American bellydance troupe

Bellydance Superstars is a professional American bellydance troupe formed in 2002 by producer and manager Miles Copeland. In its first six years of touring, it presented 700 shows in 22 countries. The troupe disbanded sometime in the mid-2000s after Copeland left to pursue other projects.

The line-up of performers became increasingly diverse throughout the years and the repertoire incorporated elements of many different dance styles including traditional Egyptian bellydance, Turkish bellydance, American Tribal Style and Tribal Fusion. The troupe toured extensively in North America, Europe, and Asia.

==Tours==
The Bellydance Superstars, sometimes called BDSS, first toured in conjunction with the Lollapalooza 2003 music festival. Since then, the troupe has completed several full circuits of the world, infusing new cultural dance styles into the shows along the way.
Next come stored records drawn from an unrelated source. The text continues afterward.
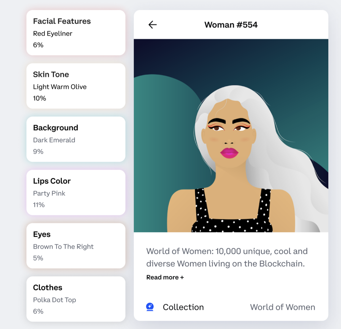Click the Background trait heading
Image resolution: width=341 pixels, height=329 pixels.
tap(56, 128)
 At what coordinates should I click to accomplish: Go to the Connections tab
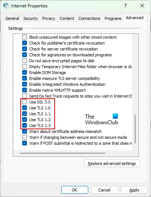(x=89, y=18)
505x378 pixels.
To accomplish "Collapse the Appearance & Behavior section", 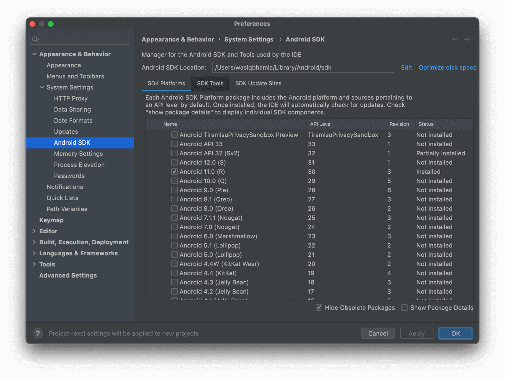I will coord(35,54).
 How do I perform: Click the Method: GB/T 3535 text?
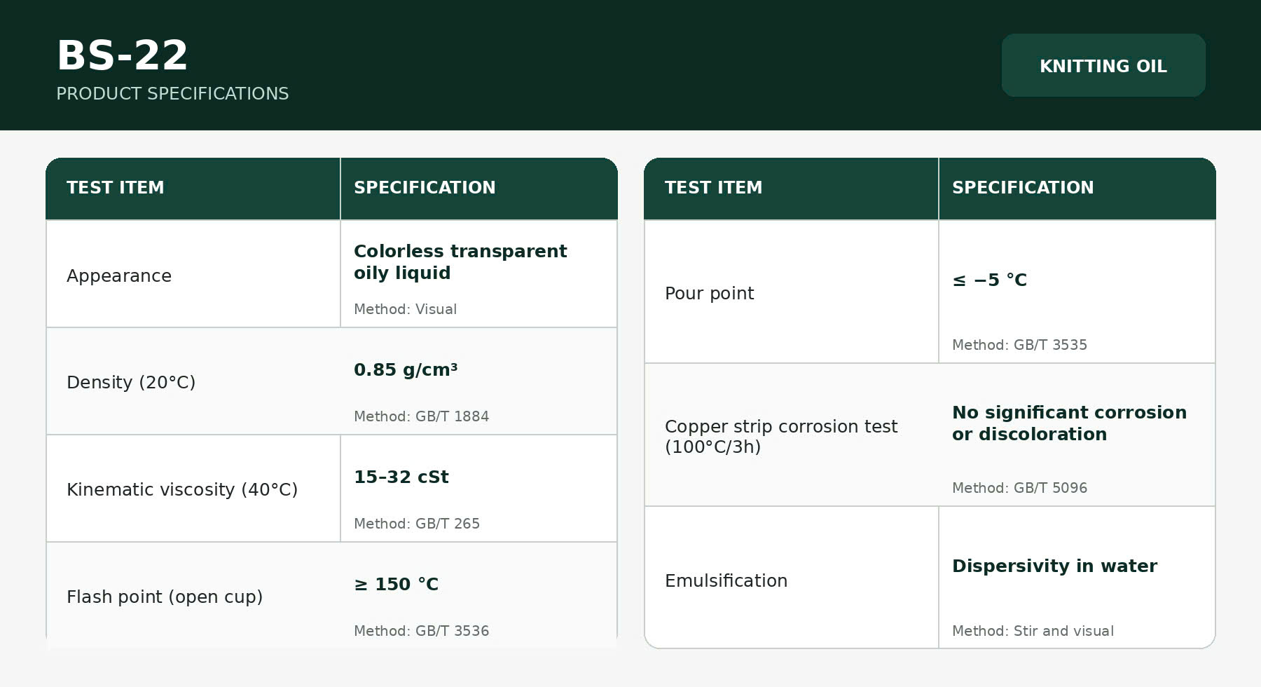[x=1019, y=345]
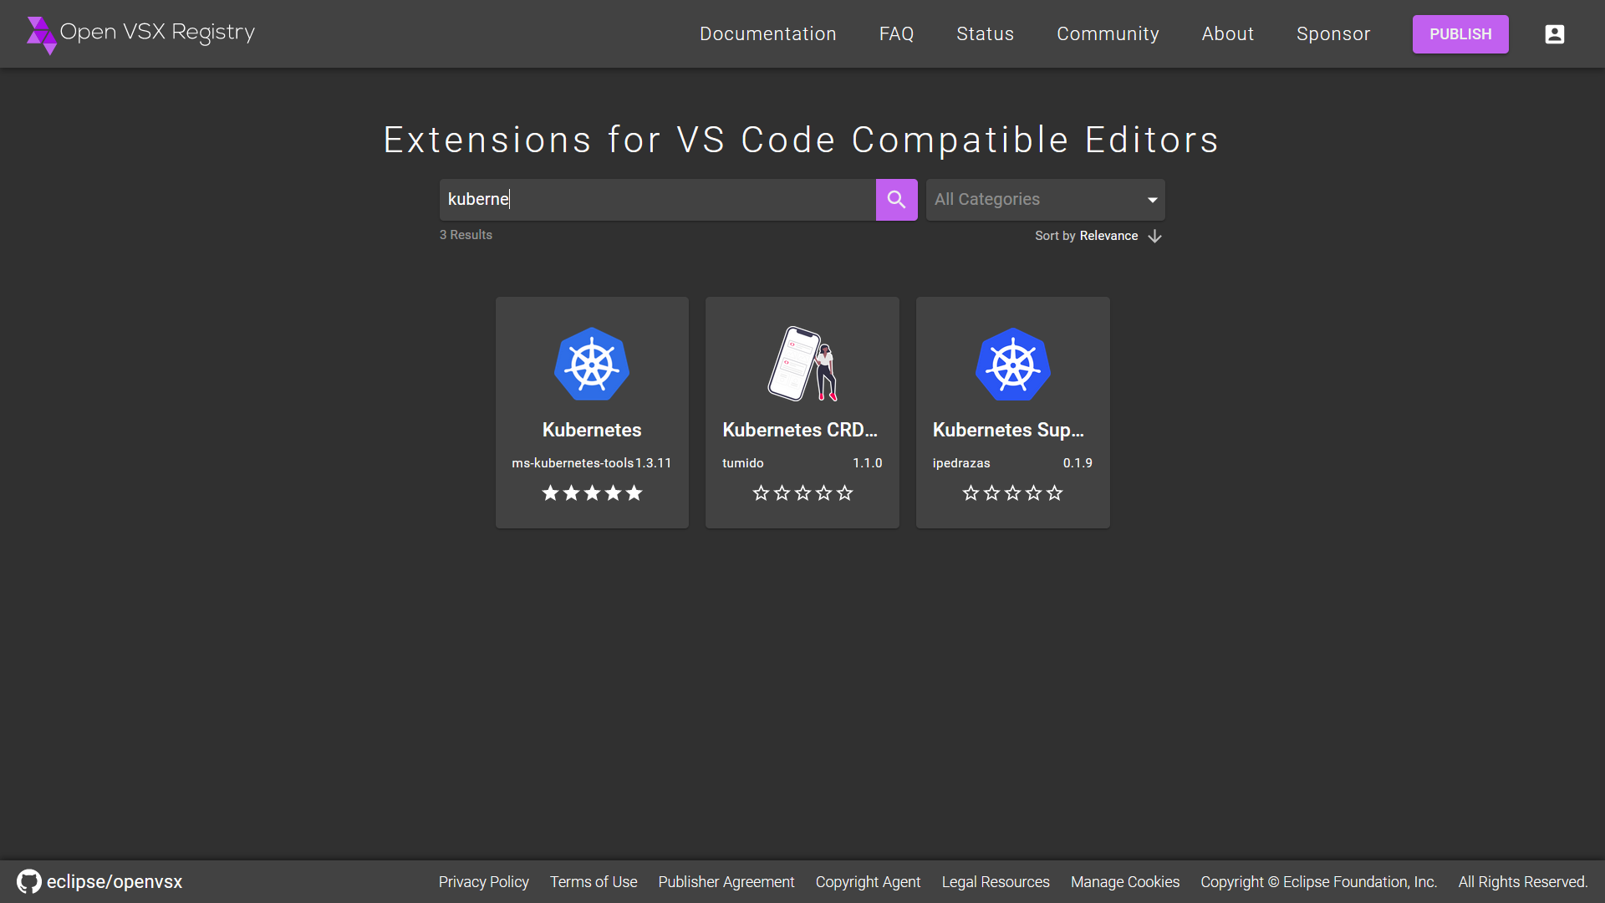Click the Open VSX Registry logo
1605x903 pixels.
click(x=140, y=33)
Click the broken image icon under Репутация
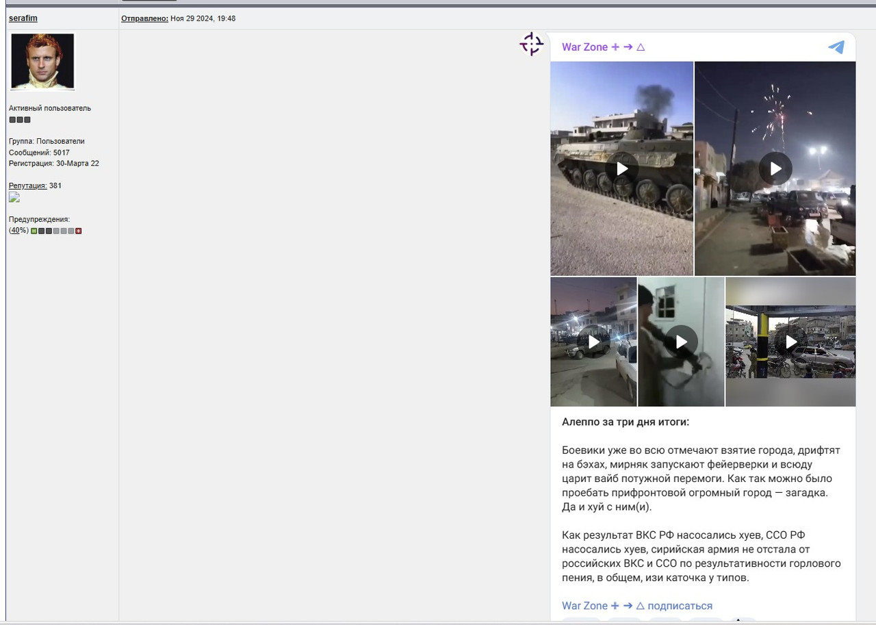 coord(14,197)
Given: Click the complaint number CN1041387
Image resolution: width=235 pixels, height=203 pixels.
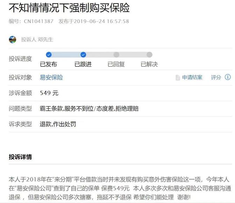Looking at the screenshot, I should [39, 21].
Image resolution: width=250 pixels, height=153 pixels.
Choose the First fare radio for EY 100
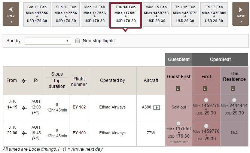(206, 126)
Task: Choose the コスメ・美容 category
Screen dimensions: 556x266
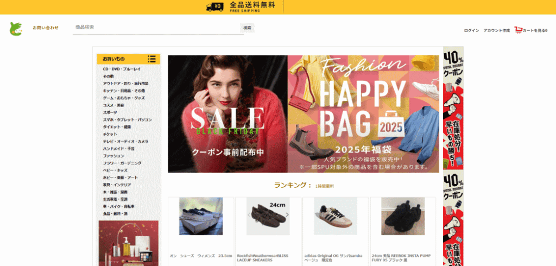Action: (113, 105)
"Bombay Bellywood" is their 75-stop tour that spanned the United States starting in October 2010. Several of the dancers learned some classical Indian dance for this trip.

==Critical reception==
The Bellydance Superstars have been described as "poised to be the next Riverdance." An academic study also compares the two companies, discussing their transformation of dance tradition into stage spectacle.

==Media==
In addition to live performances, the Bellydance Superstars company has produced instructional and performance DVDs with every level of learner in mind as well as a series of CDs featuring songs from their performances. Some of the dancers have created compilations of their personal favorites, such as Kami Liddle’s Tribal Beats for the Strange and Beautiful.

The company filmed a feature documentary called American Bellydancer. Several of the shows have been broadcast on national television in the USA, Latin America and Canada. The Bellydance Superstars Live in Paris show aired extensively on US public television station PBS.